-------- Provided records

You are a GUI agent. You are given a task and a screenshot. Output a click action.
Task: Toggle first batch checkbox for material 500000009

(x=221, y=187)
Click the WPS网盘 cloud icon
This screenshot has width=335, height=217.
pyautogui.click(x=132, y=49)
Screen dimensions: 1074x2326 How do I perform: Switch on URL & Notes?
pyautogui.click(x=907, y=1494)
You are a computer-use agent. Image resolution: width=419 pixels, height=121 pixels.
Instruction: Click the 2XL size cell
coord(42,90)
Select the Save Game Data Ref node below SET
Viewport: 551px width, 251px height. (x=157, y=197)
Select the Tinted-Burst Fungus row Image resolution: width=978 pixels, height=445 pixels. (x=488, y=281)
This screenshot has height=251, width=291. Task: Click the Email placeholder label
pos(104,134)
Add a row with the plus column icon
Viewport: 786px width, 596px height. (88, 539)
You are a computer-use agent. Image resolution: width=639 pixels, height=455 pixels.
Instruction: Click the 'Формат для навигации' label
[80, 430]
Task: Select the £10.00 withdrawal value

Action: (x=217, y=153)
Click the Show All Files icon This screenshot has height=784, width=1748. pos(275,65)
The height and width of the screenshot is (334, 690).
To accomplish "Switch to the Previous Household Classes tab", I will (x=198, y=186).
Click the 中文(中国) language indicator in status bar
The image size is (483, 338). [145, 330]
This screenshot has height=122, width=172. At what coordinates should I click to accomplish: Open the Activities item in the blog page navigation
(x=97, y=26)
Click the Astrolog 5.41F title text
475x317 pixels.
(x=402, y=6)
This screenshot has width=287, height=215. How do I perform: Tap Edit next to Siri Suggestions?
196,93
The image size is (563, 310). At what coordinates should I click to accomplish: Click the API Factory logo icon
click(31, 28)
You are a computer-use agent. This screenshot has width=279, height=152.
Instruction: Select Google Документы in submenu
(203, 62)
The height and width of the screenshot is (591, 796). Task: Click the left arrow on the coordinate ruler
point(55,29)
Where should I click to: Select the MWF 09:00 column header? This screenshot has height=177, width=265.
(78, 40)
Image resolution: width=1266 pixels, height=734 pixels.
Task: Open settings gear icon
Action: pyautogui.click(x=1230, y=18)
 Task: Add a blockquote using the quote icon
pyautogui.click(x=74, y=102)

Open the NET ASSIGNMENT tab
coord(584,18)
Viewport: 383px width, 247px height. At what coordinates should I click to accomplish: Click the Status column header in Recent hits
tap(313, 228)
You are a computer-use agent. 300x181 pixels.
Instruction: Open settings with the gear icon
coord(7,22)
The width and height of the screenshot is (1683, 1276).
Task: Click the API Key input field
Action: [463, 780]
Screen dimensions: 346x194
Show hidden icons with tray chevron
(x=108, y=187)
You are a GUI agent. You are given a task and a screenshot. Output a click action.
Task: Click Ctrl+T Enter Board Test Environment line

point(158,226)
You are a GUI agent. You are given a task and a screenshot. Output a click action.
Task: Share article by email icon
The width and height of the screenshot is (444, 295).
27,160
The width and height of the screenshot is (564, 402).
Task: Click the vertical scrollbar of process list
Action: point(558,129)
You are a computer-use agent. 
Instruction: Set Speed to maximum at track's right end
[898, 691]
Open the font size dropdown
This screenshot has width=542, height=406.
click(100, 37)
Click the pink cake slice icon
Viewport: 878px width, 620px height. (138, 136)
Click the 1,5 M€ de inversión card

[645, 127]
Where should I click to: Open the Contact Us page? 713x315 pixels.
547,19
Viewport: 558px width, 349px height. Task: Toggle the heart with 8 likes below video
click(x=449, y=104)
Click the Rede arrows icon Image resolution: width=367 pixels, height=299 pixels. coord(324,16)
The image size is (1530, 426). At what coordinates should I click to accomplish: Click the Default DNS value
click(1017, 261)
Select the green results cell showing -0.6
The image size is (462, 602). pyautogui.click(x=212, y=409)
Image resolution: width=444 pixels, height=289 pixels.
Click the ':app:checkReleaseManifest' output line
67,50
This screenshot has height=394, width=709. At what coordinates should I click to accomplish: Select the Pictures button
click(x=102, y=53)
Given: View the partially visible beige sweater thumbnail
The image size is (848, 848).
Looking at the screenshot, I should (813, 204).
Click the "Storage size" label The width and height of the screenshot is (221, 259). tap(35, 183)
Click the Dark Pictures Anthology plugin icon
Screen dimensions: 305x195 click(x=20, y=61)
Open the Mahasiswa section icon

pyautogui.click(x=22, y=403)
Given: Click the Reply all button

----------------

Your reply should be an exact copy of every line from the line with "Open the Mahasiswa section icon" through the final line of the data, and nothing more.

_Answer below:_
Open the Mahasiswa section icon

pyautogui.click(x=22, y=403)
Given: Click the Reply all button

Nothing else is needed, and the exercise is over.